Within the EntityDescriptor is the SPSSODescriptor that contains the string denoting the various levels of SAML support. EZProxy was generating this string containing a superfluous reference to a namespace. Additionally, in the DiscoveryResponse entry, while the binding string was created correctly, the location parameter again had the reference to a namespace instead of the EZProxy server's Discovery Service endpoint. Once these items were set correctly and the metadata updated on the campus side, we were then able to use EZProxy against the Discovery Service.
Planned Use Flow
The architecture is still undergoing testing, however, the use flow should be set at this point and a diagram describing this flow is attached. The resources were configured in EZProxy and groups were created. To minimize the level of complexity with the EZProxy grouping system, two main groups were created, a restricted group and an unrestricted group. Keeping with the simplicity scheme, EZProxy was then configured to allow users authenticating against the Campus IdP access to both restricted and unrestricted resource groups and users going through the Library IdP access to only the unrestricted resource group. Ultimately, some additional decision points will be made, e.g. an expired account notification, other groups based on use of affiliation attribute, etc.
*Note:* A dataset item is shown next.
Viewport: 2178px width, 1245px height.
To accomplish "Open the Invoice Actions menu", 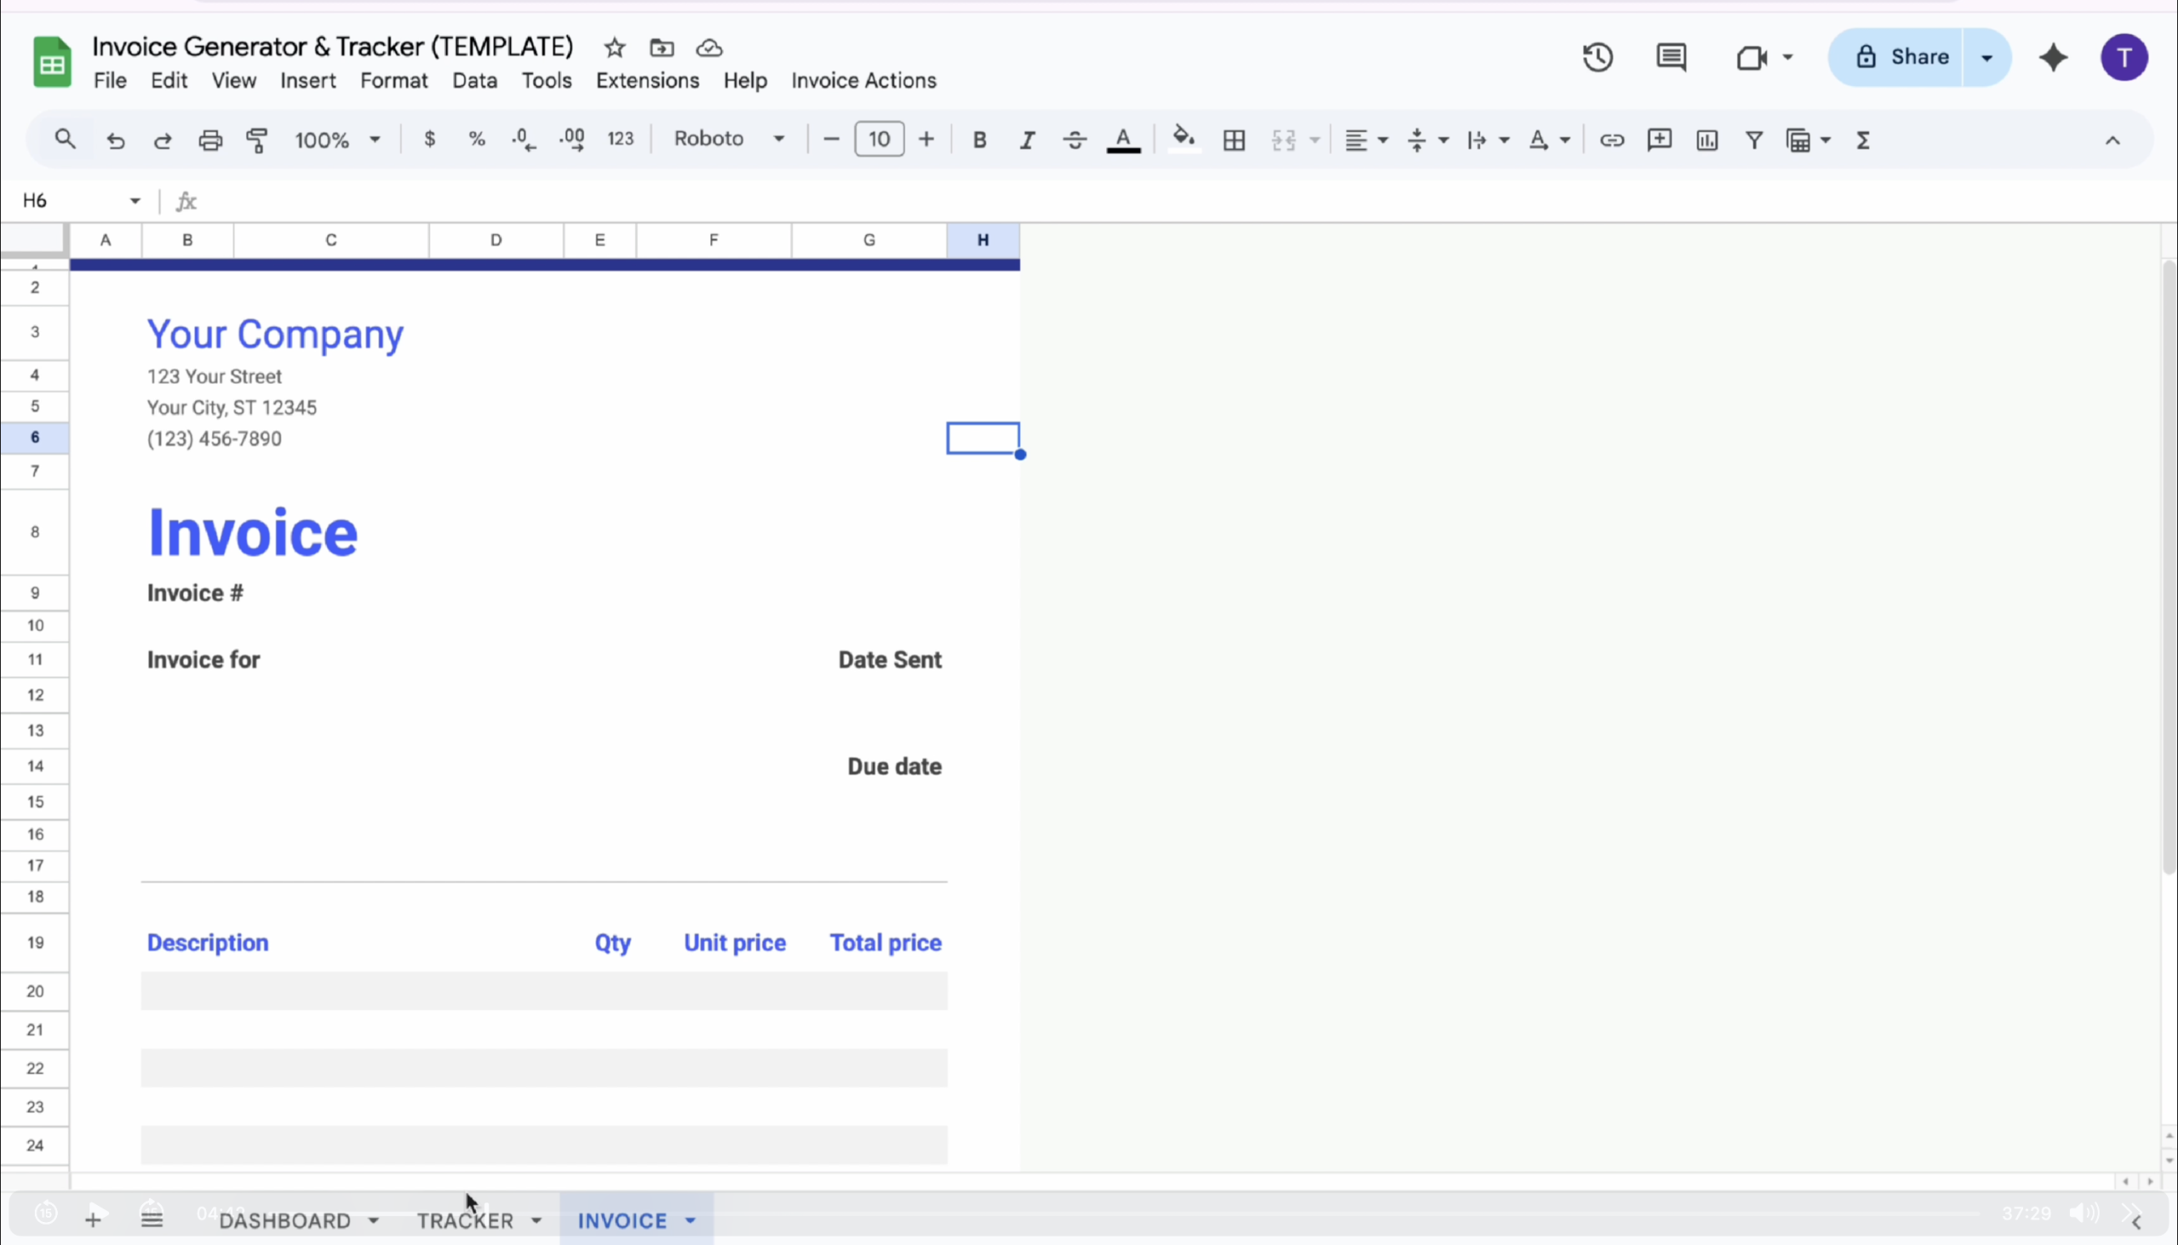I will pyautogui.click(x=863, y=80).
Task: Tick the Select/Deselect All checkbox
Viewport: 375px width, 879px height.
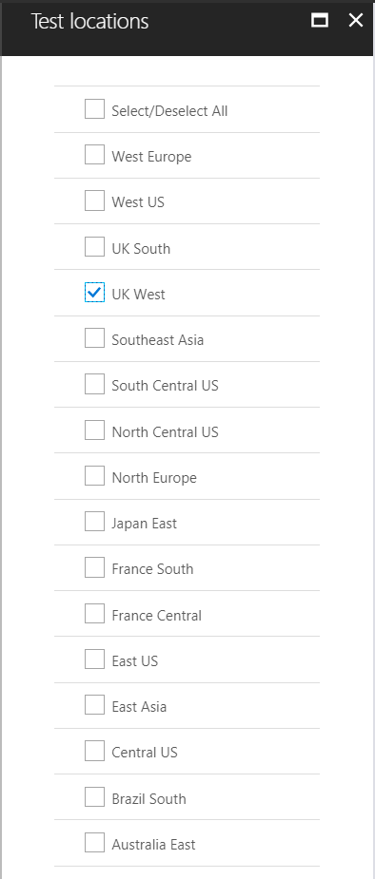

A concern remains regarding usage statistics for electronic resources. Under the CGI authentication scheme we are able to capture access to electronic resources in our web server logs. With the planned use flow, user requests will occur only on the proxy server meaning that we will lose information regarding local use. In the flow diagram, EZProxy is configured normally to ignore requests from local IP addresses. It's likely that in order to track electronic resource usage, we may force all access through proxy.